BOOK CLUB: IMAGES OF THE BODY IN ARCHITECTURE: ANTHROPOLOGY AND BUILT SPACE

During a 19-day journey in 1945 aboard the Vernon S. Hood sailing from Le Havre to New York, Le Corbusier scrawled on paper — with an energy mirroring the forceful storm taking place outside — his ideas about proportion and anthropomorphism that formed the core of his canonical system of order, the Modulor. As he set about testing his theory, calculating the ship’s dimensions with a makeshift tape measure fashioned from an exposed strip of celluloid film, Le Corbusier entered an enduring dialogue, dating back to beyond Leonardo da Vinci’s Vitruvian Man, in which the body serves as a reference for built space.

This and other stories about the varied manifestations of the corporeal in architecture are compiled in the 15 critical essays that make up Images of the Body in Architecture: Anthropology and Built Space. From the theories of Vitruvius to the organic figurations of Greg Lynn, the 404-page tome gathers ideas spanning history and multiple scales to explore how the human body has inspired — and sometimes problematized — the rationalization of the built environment. Along the way, the essays deep-dive into subjects both familiar and more abstract. Tobias Cheung demonstrates how Metabolist Kisho Kurokawa drew on concepts of molecular biology to create an architectural vocabulary that “emerges from living things and the flux of their life-worlds.” Heleni Porfyriou explores Camillo Sitte’s theory of the human scale as measurement for the city and its impact on our perception of space. Philipp Osten looks at the conflation of city planning, architecture, and the human body through the lens of various hospital constructions from 1860 to 1960. More obliquely, Tanja Jankowiak considers the links between nature, the body, and architecture through a close reading of Sir John Soane’s house, where his intricate spatial compositions produce a narrative mirroring one of the fundamentals of life: decay and the transitory nature of matter.

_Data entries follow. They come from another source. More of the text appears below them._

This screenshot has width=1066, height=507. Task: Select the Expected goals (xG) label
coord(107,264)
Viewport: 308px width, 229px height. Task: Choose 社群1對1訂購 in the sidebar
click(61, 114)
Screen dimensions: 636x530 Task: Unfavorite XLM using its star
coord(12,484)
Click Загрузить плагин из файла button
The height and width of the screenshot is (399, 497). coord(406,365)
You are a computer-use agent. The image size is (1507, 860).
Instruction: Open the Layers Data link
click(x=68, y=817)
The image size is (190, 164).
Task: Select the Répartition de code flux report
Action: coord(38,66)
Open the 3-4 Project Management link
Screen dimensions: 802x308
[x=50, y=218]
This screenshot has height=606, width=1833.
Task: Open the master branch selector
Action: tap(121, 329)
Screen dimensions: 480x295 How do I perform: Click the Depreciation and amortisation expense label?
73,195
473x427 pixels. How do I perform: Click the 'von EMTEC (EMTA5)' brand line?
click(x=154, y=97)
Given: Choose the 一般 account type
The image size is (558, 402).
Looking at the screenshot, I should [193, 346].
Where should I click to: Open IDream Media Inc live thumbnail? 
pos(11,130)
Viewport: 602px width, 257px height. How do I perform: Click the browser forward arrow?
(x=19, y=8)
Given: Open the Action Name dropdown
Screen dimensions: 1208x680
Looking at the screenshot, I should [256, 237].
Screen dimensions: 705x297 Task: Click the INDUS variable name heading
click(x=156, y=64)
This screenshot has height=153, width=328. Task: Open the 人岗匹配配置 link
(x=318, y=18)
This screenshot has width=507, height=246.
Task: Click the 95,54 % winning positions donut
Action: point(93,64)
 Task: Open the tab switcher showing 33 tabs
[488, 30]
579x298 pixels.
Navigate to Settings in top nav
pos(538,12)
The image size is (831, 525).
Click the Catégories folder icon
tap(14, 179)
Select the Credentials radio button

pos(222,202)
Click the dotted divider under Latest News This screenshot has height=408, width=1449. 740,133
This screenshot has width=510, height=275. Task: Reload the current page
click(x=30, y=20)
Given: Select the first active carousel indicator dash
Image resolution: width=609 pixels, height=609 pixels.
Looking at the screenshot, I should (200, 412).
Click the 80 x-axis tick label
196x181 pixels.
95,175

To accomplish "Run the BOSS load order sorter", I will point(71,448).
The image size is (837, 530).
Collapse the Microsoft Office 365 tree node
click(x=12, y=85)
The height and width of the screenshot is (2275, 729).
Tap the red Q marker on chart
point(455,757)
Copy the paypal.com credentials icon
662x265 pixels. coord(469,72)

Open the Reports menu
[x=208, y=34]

Concluding the volume with a sense of whimsy and wonder is Günther Feuerstein’s visual archive of both symbolic and explicit human and animal forms in architecture. In the probing tone of the accompanying captions, he dissects the historical references presented while reflecting on the contemporary relevance of these forms today: “The rediscovery of the analogies between ‘creature’ and architecture, regardless of how openly or symbolically they are presented, could open up new approaches to architecture and new levels of interpretation of our built environment.”